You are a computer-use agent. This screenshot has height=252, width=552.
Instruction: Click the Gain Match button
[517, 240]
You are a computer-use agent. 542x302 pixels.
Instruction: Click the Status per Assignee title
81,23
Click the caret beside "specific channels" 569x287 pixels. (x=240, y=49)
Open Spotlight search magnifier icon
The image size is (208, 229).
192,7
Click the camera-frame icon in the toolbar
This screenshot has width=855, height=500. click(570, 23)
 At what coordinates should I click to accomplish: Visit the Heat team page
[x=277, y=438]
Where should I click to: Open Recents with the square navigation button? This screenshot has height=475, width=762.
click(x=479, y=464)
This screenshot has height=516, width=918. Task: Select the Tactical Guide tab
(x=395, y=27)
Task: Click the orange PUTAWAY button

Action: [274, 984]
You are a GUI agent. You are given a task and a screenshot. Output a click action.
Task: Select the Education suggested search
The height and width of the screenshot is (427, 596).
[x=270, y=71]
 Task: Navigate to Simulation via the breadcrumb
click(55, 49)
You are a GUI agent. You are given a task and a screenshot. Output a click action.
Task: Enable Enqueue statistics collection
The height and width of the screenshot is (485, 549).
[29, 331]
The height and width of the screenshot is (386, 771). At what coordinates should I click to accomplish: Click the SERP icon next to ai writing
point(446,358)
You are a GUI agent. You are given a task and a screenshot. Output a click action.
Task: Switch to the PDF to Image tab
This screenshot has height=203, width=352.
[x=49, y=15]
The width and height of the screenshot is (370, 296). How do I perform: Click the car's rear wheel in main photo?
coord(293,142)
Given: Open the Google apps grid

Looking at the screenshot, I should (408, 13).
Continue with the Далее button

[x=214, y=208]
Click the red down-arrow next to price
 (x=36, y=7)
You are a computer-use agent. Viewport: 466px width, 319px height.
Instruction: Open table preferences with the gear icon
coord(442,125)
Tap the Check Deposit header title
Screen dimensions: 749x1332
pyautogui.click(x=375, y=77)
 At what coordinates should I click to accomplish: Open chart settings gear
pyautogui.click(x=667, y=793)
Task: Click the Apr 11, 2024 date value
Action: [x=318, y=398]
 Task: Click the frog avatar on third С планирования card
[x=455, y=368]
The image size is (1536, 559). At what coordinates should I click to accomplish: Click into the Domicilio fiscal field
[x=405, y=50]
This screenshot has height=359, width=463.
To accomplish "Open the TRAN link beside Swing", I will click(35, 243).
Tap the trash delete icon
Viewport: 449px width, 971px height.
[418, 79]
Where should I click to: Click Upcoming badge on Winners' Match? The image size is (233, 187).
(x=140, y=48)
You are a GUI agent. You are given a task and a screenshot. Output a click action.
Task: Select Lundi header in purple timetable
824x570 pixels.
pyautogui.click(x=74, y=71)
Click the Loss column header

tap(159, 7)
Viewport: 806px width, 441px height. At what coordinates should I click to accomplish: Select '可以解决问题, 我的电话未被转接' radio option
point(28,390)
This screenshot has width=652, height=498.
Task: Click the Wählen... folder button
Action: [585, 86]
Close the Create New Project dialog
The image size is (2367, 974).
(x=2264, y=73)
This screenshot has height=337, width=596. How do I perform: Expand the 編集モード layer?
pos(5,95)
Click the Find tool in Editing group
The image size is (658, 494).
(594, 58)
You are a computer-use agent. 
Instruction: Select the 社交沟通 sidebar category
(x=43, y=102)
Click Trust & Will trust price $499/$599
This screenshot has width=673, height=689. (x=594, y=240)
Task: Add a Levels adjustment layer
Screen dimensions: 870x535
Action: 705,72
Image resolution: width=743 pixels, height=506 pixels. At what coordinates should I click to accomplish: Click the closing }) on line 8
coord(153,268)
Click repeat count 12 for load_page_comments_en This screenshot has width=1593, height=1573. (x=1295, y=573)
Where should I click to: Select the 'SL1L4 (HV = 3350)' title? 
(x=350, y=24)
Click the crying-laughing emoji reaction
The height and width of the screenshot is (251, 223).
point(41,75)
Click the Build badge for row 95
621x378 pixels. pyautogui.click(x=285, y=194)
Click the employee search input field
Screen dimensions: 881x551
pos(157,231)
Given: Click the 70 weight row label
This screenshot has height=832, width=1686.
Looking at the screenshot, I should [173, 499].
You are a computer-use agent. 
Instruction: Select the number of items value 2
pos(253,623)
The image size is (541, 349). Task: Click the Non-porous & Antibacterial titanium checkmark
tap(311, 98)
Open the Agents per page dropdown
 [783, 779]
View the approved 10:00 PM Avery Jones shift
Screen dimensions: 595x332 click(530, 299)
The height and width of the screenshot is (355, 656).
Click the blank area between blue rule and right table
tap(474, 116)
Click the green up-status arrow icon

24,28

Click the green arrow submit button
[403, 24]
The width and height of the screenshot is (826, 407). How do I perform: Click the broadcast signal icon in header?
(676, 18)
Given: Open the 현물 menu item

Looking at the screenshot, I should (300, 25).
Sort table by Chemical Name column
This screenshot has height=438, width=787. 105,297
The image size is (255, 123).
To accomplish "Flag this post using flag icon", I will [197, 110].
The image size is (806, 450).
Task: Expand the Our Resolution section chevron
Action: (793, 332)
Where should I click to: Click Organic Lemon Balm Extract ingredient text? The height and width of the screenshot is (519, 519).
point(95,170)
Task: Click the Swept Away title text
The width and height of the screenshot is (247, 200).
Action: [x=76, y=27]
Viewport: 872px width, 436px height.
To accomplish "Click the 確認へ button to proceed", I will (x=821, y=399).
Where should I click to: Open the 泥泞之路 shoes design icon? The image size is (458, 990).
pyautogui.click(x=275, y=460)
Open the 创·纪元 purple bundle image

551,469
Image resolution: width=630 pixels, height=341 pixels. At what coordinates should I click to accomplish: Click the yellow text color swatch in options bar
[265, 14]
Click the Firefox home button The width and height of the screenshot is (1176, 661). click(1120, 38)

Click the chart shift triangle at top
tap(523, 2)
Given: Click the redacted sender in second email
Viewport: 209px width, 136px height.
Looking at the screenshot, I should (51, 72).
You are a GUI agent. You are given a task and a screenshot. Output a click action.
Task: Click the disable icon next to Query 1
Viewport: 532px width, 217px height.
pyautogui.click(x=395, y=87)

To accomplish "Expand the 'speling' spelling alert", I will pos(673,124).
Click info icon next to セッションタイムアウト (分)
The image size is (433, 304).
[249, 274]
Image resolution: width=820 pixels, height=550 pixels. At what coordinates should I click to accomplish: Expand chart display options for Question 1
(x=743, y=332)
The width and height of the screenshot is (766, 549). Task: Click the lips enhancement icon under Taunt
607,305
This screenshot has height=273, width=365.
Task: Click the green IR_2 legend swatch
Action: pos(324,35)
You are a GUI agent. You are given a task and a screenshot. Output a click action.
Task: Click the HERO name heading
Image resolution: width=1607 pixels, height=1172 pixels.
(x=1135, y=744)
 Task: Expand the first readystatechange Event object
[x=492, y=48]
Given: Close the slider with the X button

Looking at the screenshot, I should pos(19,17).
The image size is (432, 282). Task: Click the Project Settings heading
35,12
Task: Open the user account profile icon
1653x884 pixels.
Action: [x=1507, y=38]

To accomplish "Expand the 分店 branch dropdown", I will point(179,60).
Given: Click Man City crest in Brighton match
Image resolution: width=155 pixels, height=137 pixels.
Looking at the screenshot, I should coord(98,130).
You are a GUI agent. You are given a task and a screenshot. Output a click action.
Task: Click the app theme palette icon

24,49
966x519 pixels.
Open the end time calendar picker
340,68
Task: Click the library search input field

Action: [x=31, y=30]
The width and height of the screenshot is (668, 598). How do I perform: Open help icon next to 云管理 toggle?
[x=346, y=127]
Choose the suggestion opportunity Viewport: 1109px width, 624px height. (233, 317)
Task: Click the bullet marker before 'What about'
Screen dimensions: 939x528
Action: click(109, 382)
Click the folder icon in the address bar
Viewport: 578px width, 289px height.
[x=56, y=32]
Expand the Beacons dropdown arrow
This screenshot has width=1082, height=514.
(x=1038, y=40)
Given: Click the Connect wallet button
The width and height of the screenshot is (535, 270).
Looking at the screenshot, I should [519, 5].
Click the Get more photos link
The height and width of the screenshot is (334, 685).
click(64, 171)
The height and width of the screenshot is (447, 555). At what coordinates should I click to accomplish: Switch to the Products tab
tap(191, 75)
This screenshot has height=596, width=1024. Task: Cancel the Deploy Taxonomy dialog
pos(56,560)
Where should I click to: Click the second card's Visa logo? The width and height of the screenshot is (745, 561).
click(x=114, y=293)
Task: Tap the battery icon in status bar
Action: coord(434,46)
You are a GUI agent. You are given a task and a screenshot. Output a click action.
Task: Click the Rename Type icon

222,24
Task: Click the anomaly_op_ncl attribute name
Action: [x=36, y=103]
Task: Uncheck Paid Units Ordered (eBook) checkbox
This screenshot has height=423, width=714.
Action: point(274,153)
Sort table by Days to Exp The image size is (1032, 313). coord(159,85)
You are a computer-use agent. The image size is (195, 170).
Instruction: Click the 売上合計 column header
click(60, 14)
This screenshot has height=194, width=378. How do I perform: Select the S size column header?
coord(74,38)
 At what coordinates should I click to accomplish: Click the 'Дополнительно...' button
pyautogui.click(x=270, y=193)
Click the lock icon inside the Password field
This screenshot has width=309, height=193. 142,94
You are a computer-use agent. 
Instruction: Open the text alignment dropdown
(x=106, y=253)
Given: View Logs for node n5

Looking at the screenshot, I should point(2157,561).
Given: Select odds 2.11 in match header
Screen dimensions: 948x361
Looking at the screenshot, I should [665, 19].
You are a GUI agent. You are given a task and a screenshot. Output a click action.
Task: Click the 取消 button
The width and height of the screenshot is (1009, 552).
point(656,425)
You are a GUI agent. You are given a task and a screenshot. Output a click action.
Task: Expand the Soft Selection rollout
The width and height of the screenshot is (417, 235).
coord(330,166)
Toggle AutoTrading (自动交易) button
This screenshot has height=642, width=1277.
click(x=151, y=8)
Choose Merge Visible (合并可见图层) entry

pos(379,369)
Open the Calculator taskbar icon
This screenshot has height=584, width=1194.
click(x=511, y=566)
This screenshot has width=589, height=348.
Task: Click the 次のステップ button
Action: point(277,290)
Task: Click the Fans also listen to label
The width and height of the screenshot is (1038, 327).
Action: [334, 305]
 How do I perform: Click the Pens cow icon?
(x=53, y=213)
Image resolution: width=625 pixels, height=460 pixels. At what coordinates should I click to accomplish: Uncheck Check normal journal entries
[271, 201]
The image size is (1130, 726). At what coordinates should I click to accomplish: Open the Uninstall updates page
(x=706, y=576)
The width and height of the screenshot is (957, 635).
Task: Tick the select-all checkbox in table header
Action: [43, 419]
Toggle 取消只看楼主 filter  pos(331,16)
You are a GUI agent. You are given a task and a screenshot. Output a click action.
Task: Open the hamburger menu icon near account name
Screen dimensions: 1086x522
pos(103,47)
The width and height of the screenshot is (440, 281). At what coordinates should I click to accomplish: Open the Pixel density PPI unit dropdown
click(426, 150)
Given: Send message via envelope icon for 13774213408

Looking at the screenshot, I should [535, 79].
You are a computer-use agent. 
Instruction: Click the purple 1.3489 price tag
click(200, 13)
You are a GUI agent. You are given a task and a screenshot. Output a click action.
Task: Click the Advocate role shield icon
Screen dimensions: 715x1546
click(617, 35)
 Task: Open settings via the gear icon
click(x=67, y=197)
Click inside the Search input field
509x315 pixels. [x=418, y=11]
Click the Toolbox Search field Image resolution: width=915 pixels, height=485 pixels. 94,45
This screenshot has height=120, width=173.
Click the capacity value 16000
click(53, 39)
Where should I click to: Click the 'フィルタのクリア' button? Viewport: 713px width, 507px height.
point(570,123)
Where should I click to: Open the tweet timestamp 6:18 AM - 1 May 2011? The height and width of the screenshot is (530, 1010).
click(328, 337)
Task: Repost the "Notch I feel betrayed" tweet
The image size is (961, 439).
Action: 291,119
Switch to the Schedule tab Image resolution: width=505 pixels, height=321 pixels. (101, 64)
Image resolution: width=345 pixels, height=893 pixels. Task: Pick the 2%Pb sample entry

Required work:
Every line of the listing that includes "label" must be shown.

Written response:
Given: Click the 70 weight row label
Task: Click the Fans also listen to label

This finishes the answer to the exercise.